Trying to Run a Non-Profit With ADD

I really need to write shit more often. Well, no time like right now.

As everybody knows, I guess, I work with a small school in Tela, Honduras. I have my own non-profit organization (if you can call anything somebody with ADD runs an “organization”) to raise money so I can pay English speaking teachers to work there. For every teacher I can pay, the school has that much money freed up to put toward other things. I’ve been through this before, I know.

Anyway, running things is something I have a hard time with. Asking people for money is something I have a hard time with. Anything other than dealing with the teachers and the school is hard for me. Handling money is hard for me. And, sad to say, running things, asking for money and handling money are big parts of having a non-profit organization.

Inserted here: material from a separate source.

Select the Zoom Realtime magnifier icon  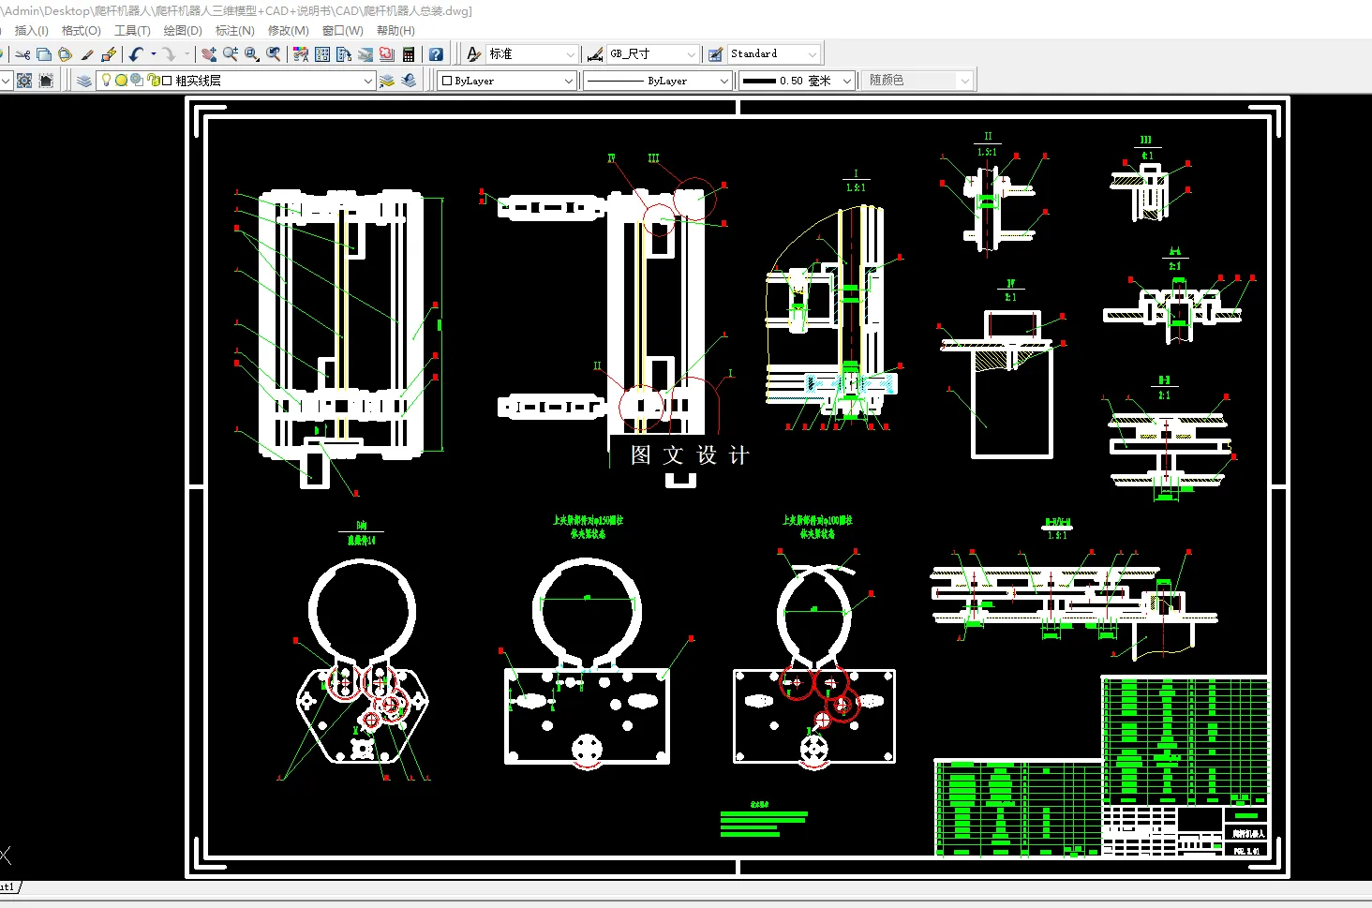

All this has kept me from getting as far as I’d like to, and the underlying problem or problems are hard to put into words. I’ll try to begin by telling about something that happened when I was in graduate school. I came to Washington when I was 30 so I could get a degree in international affairs, specifically Latin America.

I knew already I wanted to do something in Tela, but I didn’t know what, and, though I knew a lot about Honduras from having lived there two years, it was all firsthand stuff, and only about Honduras. I knew little of the history or politics or economics or the sociology of the rest of Latin America. I didn’t even know much about the other Central American countries. So I went to graduate school, and hoped that I’d work out just what my calling was while I was there, or not long after.

The summer between my two years at school, I got an unpaid internship at the Organization of American States, the O.A.S. There was a department they’d set up called the Trust for the Americas, and it was set up to do anti-corruption work, and that’s where I was going to be working. I was thrilled. I thought I could do something to help.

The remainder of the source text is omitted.